▸ **Task requirements**: Reproduce each of the following rows verbatim, omitting the pictures from your reply.

▸ **Extracted entries**:
%%
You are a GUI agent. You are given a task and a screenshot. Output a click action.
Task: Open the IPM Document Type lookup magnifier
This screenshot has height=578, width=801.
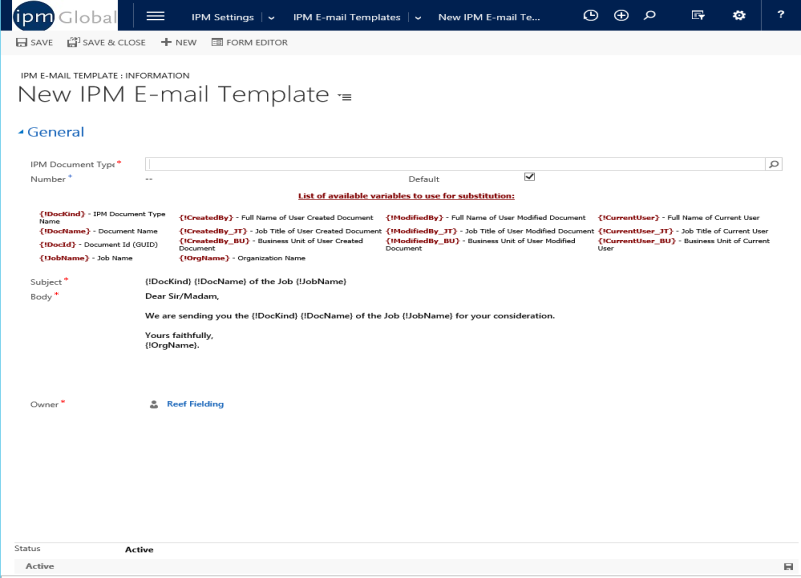point(773,163)
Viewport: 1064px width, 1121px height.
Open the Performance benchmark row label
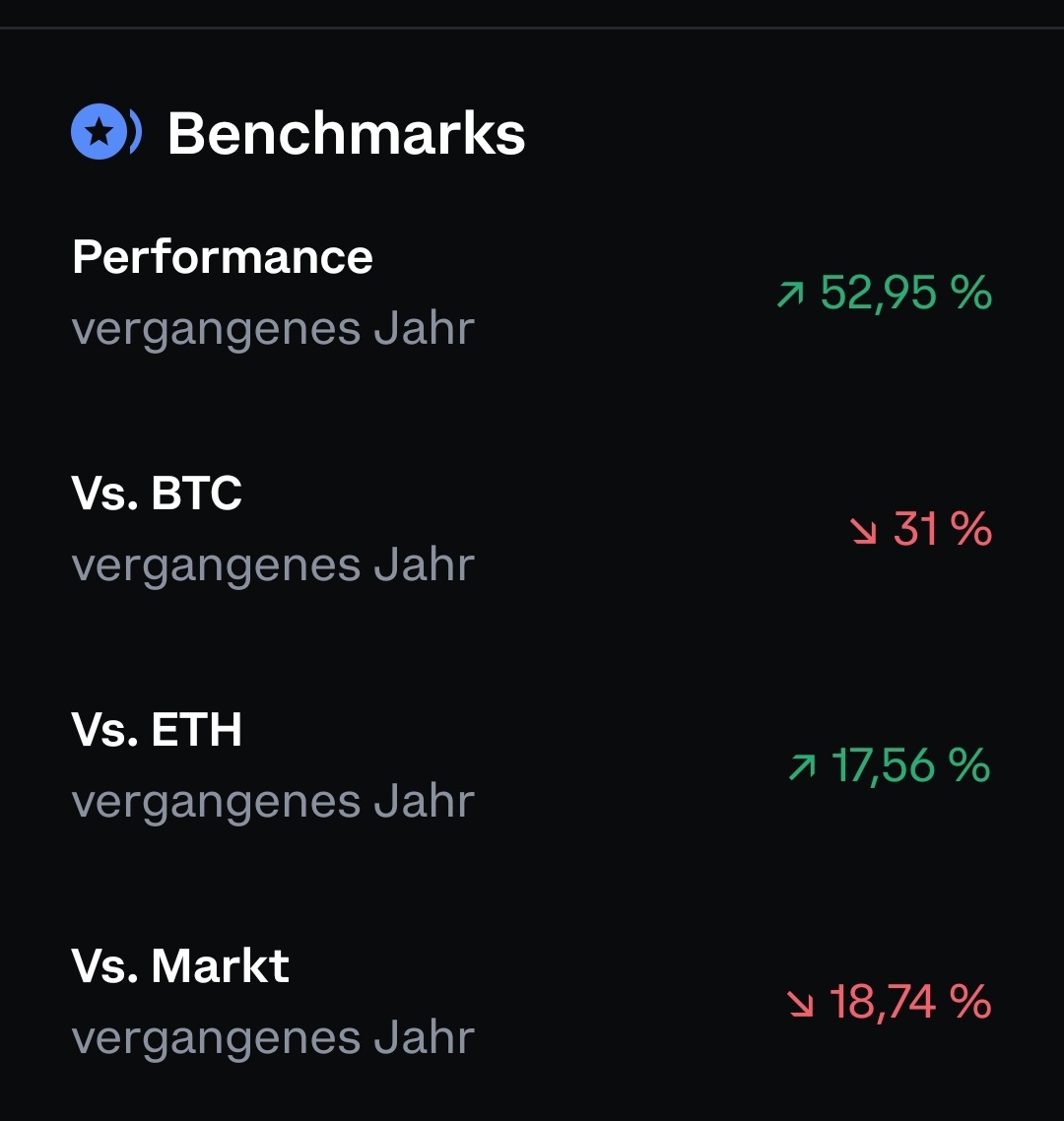(x=223, y=257)
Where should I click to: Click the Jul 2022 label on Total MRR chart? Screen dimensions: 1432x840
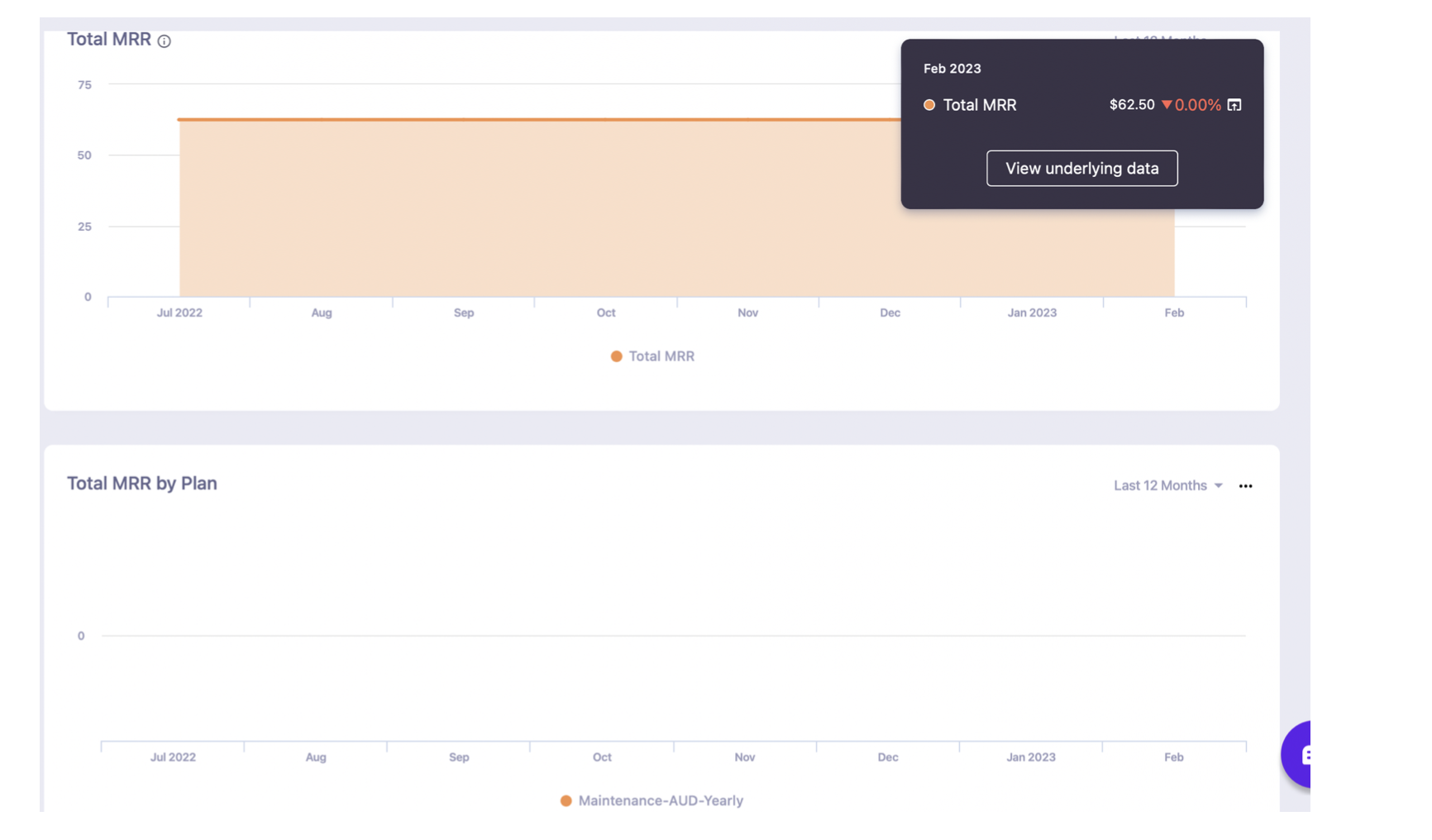tap(179, 313)
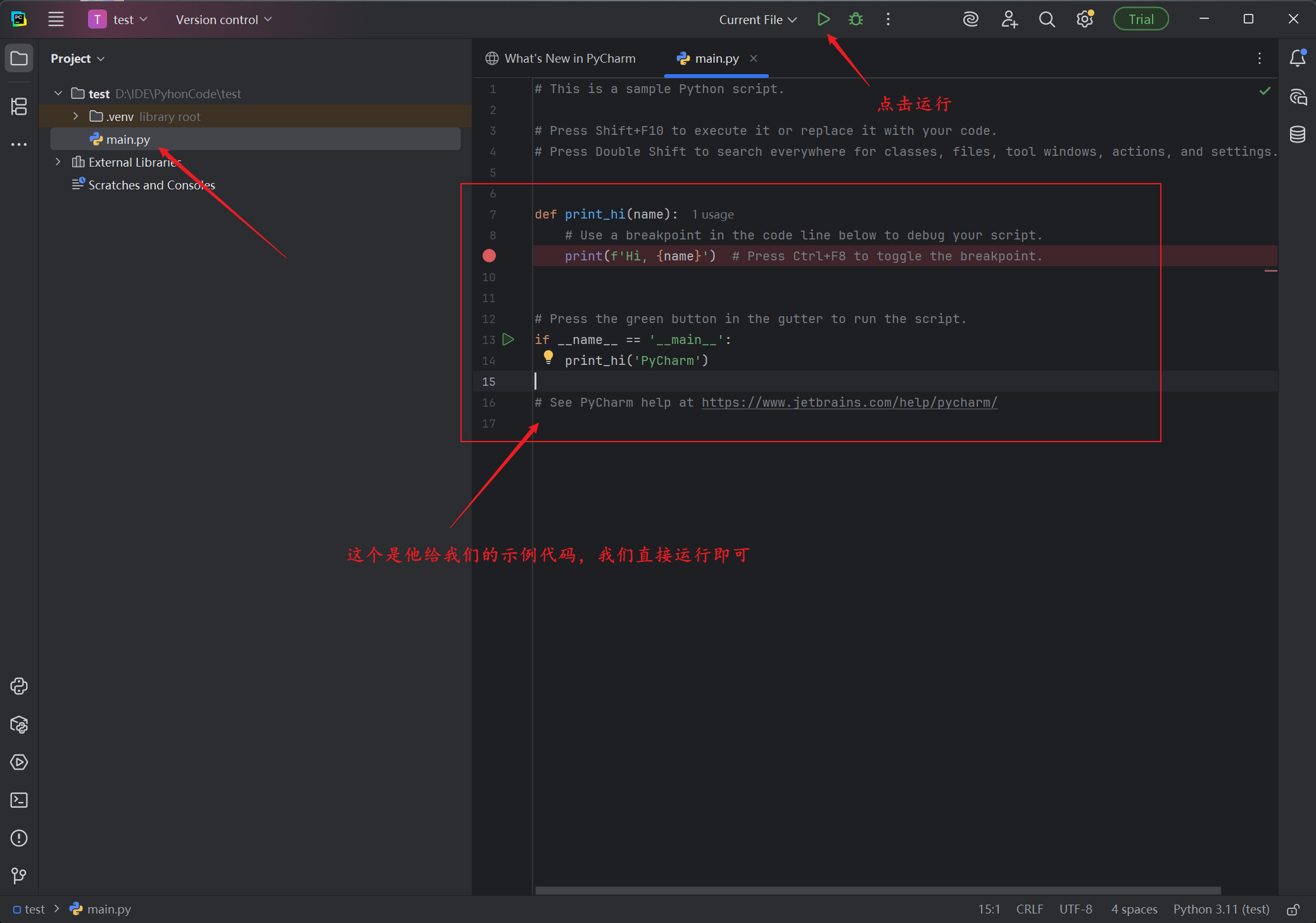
%%
▸ **Result for this exercise**:
You are a GUI agent. You are given a task and a screenshot. Output a click action.
Task: Open the IPM Document Type lookup magnifier
This screenshot has height=578, width=801.
point(773,163)
Viewport: 1064px width, 1121px height.
Open the Performance benchmark row label
(x=223, y=257)
Where should I click to: Click the Jul 2022 label on Total MRR chart? Screen dimensions: 1432x840
tap(179, 313)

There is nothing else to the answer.